Then you need deep POV.
Deep POV takes the reader and places them inside of our characters—hearing their thoughts, feeling their emotions, and living the story through them. Compared to other writing styles, it builds a stronger emotional connection between the reader and our characters, creates the feeling of a faster pace, and helps avoid point-of-view errors and telling rather than showing.
In Deep Point of View, writing instructor and fiction editor Marcy Kennedy brings her years of experience into showing you how to write deep POV. You’ll learn specific, practical things you can do immediately to take your fiction to the next level.

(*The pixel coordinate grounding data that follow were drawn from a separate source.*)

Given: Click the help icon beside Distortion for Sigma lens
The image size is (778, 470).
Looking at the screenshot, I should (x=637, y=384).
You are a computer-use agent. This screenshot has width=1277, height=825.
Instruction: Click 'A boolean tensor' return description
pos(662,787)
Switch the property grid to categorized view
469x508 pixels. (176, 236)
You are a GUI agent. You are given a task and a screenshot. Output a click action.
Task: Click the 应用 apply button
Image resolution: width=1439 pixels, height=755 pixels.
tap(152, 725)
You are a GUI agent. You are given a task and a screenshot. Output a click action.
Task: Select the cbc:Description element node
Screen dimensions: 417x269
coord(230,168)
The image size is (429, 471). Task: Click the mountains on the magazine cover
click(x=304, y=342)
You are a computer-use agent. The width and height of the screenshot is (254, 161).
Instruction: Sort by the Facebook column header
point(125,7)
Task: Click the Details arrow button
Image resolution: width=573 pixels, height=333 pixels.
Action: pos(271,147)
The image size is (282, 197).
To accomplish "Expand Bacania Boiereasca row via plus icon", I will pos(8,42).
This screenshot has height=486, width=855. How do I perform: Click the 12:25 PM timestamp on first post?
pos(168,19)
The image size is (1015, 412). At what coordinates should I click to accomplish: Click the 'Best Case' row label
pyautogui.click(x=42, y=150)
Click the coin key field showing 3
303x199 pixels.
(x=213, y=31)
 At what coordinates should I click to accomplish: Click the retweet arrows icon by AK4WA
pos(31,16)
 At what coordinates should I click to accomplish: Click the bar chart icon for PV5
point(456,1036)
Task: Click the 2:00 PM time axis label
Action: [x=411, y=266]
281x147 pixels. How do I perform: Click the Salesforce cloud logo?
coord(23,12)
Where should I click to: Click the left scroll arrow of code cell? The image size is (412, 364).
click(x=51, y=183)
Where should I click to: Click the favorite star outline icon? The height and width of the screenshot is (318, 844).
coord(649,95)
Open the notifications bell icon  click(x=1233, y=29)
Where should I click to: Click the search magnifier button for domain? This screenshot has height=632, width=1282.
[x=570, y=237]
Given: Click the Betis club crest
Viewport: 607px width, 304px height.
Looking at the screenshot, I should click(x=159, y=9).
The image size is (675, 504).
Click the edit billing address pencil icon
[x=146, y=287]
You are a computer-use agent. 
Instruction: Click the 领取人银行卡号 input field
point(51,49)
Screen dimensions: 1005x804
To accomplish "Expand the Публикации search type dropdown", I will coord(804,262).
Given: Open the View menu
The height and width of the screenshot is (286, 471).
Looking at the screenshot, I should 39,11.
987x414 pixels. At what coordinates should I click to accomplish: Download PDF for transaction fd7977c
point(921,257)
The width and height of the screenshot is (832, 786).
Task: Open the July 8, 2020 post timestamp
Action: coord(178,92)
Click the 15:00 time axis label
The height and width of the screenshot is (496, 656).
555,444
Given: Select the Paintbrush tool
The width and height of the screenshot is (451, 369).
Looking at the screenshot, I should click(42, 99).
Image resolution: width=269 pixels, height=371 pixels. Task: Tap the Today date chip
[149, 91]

Each book in the Busy Writer’s Guide series is intended to give you enough theory so that you can understand why things work and why they don’t, but also enough examples to see how that theory looks in practice. In addition, they provide tips and exercises to help you take it to the pages of your own story, with an editor’s-eye view. Most importantly, they cut the fluff so that you have more time to write and to live your life.
Marcy Kennedy
Marcy Kennedy is a speculative fiction writer who believes fantasy is more real than you think. Alongside her own writing, Marcy works as a freelance fiction editor and teaches classes on the writing craft. You can find her blogging about writing and about the place where real life meets science fiction, fantasy, and myth at www.marcykennedy.com.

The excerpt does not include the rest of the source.